▶ _Aim of the exercise_
Nothing but the lines from the one with "alias on Mac" down to the one with "Given: Click the triangle" should be returned, exactly and with both ends included, from the material below.

▶ _Records to process_
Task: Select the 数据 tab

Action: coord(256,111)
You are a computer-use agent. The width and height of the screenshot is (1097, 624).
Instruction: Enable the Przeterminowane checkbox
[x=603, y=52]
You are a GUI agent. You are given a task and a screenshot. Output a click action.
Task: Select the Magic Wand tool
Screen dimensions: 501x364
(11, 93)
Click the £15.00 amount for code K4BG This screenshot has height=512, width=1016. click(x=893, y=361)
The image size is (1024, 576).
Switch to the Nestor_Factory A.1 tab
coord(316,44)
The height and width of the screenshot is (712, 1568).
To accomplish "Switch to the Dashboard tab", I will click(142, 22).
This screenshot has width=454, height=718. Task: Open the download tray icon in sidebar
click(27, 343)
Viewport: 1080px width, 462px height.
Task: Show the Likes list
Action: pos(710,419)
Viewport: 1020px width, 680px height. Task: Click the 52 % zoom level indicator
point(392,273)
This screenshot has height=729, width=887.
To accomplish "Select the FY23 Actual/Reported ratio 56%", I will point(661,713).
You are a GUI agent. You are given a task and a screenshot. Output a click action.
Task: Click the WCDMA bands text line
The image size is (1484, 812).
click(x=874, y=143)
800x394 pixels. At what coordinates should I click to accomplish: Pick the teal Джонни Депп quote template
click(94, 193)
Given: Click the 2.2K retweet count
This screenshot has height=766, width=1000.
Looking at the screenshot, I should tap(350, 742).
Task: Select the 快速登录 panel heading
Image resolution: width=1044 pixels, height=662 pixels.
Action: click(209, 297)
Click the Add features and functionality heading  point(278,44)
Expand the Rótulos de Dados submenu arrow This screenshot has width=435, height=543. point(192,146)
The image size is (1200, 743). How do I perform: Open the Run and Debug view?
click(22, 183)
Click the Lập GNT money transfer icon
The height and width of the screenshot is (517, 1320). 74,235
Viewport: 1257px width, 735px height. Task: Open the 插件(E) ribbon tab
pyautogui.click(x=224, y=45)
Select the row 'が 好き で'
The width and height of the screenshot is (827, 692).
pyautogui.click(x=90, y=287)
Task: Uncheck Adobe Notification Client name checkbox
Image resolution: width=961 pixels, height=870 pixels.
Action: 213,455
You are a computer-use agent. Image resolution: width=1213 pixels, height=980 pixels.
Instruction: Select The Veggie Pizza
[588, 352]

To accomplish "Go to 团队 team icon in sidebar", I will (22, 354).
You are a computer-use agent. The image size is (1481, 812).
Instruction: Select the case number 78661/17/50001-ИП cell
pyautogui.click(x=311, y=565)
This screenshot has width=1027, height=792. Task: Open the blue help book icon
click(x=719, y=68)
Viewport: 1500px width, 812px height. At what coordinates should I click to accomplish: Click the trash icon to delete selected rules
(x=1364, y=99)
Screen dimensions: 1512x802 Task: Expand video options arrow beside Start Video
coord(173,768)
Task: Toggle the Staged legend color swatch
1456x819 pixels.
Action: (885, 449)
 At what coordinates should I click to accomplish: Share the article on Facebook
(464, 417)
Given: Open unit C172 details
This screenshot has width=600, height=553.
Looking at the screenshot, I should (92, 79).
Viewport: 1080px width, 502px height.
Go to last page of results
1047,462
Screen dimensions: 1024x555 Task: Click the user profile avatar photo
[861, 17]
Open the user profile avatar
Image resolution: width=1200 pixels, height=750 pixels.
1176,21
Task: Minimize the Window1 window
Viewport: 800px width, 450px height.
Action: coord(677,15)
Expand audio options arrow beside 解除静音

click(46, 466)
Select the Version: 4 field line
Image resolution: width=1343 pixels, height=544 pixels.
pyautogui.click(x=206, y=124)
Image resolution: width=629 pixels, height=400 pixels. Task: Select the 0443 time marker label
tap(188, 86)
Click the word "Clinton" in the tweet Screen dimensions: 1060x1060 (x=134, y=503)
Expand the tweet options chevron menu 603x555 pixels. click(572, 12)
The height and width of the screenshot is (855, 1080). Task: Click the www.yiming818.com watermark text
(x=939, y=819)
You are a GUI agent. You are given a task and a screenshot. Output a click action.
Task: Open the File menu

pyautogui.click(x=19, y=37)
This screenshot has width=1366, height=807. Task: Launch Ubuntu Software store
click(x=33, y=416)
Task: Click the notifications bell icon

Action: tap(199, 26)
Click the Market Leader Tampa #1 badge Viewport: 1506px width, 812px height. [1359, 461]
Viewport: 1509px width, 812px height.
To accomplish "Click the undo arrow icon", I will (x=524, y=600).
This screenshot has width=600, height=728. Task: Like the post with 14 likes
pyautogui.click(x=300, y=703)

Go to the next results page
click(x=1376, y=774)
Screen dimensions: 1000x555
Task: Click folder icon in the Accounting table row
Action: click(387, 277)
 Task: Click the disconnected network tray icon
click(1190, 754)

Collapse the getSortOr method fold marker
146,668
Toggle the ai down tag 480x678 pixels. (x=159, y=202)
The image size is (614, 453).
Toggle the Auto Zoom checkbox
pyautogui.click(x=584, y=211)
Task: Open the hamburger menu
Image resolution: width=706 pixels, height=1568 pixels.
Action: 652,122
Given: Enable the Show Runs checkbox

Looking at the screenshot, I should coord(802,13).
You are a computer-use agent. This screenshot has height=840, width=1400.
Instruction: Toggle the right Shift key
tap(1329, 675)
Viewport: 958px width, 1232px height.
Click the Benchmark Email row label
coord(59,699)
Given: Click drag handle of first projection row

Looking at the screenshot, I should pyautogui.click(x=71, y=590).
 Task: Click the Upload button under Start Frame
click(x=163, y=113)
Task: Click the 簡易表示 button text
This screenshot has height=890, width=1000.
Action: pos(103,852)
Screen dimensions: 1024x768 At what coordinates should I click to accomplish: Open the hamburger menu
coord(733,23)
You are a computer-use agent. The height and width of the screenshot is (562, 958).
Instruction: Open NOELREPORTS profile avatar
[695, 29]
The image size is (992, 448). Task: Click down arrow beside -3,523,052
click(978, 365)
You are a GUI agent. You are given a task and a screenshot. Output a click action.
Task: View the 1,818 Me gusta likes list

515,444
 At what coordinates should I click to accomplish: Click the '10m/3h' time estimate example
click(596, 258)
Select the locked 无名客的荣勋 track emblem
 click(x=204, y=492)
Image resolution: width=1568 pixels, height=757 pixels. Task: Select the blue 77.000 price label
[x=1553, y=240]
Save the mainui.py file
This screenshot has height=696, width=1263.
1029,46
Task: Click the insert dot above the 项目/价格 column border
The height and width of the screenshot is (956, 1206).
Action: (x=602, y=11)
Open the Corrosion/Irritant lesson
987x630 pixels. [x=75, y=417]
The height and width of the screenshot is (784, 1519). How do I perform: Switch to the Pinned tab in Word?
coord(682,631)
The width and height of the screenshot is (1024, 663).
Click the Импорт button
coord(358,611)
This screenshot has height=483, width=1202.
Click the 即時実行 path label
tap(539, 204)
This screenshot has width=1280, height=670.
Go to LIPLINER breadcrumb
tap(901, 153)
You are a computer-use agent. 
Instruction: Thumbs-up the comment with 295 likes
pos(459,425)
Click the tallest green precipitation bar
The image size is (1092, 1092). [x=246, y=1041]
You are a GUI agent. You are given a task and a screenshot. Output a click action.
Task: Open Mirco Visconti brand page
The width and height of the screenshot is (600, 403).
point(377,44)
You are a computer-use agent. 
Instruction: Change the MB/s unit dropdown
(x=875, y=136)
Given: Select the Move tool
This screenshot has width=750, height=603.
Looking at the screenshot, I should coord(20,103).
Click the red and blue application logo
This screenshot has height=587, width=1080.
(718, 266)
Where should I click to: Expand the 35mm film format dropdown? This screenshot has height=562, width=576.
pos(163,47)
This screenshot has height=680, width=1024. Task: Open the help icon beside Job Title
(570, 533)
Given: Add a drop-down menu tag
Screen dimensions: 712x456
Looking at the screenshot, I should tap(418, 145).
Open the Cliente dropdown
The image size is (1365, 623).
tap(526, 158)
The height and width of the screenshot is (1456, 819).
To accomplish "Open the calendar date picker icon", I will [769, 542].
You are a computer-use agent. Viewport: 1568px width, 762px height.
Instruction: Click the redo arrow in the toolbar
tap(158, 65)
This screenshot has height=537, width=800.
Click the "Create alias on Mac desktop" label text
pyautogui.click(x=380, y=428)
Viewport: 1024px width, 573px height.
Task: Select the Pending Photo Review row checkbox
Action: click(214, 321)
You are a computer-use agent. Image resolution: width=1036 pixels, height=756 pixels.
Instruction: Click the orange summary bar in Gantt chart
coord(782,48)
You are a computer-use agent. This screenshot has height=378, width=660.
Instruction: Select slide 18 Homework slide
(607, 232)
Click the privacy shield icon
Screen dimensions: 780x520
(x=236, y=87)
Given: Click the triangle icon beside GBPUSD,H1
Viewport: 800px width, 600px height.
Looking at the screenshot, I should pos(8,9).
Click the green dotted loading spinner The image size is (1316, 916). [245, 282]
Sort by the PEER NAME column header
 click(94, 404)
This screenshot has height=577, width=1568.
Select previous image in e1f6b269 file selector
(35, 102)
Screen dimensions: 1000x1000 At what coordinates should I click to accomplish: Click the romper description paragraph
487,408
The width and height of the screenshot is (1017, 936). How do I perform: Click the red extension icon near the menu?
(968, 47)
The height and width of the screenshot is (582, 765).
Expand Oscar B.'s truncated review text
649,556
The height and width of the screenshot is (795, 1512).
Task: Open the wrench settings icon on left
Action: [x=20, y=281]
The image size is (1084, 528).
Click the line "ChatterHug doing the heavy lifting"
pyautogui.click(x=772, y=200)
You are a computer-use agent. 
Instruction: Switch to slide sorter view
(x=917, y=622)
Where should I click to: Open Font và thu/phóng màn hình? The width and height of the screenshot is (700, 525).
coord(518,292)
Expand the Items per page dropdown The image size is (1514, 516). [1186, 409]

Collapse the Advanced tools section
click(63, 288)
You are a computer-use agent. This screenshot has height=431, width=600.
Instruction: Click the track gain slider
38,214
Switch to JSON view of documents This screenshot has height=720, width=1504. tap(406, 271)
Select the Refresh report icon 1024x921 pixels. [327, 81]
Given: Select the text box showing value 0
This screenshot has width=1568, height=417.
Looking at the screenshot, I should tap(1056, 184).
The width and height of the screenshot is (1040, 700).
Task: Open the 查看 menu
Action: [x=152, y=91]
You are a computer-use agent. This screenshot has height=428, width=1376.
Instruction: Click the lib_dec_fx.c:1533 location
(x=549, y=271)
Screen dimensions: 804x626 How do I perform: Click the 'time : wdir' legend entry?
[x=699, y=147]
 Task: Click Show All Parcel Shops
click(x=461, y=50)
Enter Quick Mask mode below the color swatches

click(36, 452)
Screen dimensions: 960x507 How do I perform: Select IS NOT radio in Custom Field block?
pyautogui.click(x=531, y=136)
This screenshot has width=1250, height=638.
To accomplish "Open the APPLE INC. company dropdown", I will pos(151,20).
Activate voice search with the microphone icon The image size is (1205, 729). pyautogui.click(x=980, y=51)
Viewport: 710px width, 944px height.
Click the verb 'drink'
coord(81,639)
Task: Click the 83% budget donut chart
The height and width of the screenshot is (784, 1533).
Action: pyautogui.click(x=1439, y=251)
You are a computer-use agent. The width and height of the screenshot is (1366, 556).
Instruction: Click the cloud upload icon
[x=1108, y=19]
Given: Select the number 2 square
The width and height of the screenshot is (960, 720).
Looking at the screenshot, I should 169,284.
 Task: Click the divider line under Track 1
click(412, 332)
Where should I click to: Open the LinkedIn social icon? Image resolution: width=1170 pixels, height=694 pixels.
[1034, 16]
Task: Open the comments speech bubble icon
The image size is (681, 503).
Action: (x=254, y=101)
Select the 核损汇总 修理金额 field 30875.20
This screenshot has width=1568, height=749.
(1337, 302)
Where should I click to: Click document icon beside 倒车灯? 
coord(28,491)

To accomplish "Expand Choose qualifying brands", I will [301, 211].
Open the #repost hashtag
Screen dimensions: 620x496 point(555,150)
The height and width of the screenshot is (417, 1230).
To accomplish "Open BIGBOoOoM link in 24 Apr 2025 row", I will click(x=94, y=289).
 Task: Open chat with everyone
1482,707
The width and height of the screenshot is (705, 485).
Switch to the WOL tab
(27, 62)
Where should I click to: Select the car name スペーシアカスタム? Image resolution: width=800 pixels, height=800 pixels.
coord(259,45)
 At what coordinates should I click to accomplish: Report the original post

▶ _Your response_
Click the "Create alias on Mac desktop" label text
pyautogui.click(x=380, y=428)
Viewport: 1024px width, 573px height.
Task: Select the Pending Photo Review row checkbox
Action: click(214, 321)
You are a computer-use agent. Image resolution: width=1036 pixels, height=756 pixels.
Instruction: Click the orange summary bar in Gantt chart
coord(782,48)
You are a computer-use agent. This screenshot has height=378, width=660.
Instruction: Select slide 18 Homework slide
(607, 232)
Click the privacy shield icon
Screen dimensions: 780x520
(x=236, y=87)
Given: Click the triangle icon beside GBPUSD,H1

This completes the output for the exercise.